Art. 4
Trasfermento di fondi
In vigore dal 18 dic 1990
1. Nel caso in cui i fondi accreditati ad una rappresentanza diplomatica o ad un ufficio consolare risultano, in base alle previsioni di spesa aggiornate, eccedenti le necessità della sede stessa, i competenti uffici del Ministero degli affari esteri possono autorizzarne il trasfermento ad altra rappresentanza diplomatica o altro ufficio consolare per spese gravanti sullo stesso capitolo.

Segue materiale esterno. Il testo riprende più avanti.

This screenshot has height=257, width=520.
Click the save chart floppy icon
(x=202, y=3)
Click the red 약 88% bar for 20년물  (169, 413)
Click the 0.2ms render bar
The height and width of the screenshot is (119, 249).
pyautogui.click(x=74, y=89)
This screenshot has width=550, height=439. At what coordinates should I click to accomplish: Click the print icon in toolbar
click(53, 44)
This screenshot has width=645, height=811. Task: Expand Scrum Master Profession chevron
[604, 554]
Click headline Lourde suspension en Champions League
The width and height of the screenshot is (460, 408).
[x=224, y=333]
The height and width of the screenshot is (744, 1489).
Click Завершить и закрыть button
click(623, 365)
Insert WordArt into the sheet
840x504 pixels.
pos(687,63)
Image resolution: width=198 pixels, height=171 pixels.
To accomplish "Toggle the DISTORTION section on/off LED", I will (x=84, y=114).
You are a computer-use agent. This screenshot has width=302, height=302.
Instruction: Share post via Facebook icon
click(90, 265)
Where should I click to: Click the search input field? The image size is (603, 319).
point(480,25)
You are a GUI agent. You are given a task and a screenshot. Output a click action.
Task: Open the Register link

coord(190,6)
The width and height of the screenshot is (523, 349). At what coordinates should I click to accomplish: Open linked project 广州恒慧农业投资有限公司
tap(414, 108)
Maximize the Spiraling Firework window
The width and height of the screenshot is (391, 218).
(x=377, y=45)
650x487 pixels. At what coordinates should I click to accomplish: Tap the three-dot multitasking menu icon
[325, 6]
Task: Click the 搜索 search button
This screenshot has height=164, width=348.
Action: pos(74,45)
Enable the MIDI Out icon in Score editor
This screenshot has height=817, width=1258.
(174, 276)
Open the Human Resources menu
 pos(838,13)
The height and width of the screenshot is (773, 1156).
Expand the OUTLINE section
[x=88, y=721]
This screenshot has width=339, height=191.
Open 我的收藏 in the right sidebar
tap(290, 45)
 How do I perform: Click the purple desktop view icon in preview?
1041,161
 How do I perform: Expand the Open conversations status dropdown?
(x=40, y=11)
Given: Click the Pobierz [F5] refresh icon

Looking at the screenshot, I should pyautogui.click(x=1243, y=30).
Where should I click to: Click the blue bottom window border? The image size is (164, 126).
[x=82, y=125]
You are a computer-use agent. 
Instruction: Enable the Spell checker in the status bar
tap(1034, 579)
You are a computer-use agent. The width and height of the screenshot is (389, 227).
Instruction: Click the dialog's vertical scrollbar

2. I trasferimenti di cui al comma 1 devono essere disposti entro il 31 ottobre dell'esercizio cui si riferisce l'accreditamento.
3. Delle operazioni di trasferimento avvenute a norma dei commi precedenti, viene data comunicazione, a cura della sede mittente, agli uffici ministeriali competenti, alla ragioneria centrale ed alla Corte dei conti. La sede che riceve i fondi ne invia dichiarazione di ricevuta alla sede mittente.
4. I trasferimenti di fondi di cui ai precedenti commi sono considerati, a tutti gli effetti, come riduzione del carico dei fondi somministrati per la sede cedente e come aumenti del carico per la sede ricevente.
5. le eventuali spese bancarie per le operazioni di trasferimento di fondi sono a carico della sede cedente e sono imputate ai competenti capitoli di bilancio.
6. La sede che trasferisce i fondi allega al rendiconto copia dell'ordine di trasferimento e dell'avviso di addebito nonché la dichiarazione di ricevuta di cui al comma 3 del presente articolo.
7. La sede che riceve i fondi allega al rendiconto copia dell'ordine di rimessa e dell'avviso bancario di accredito.
8. I trasferimenti di cui al presente articolo possono essere effettuati anche fra sedi operanti i Paesi diversi purchè ciò non comporti cambio nella valuta di finanziamento.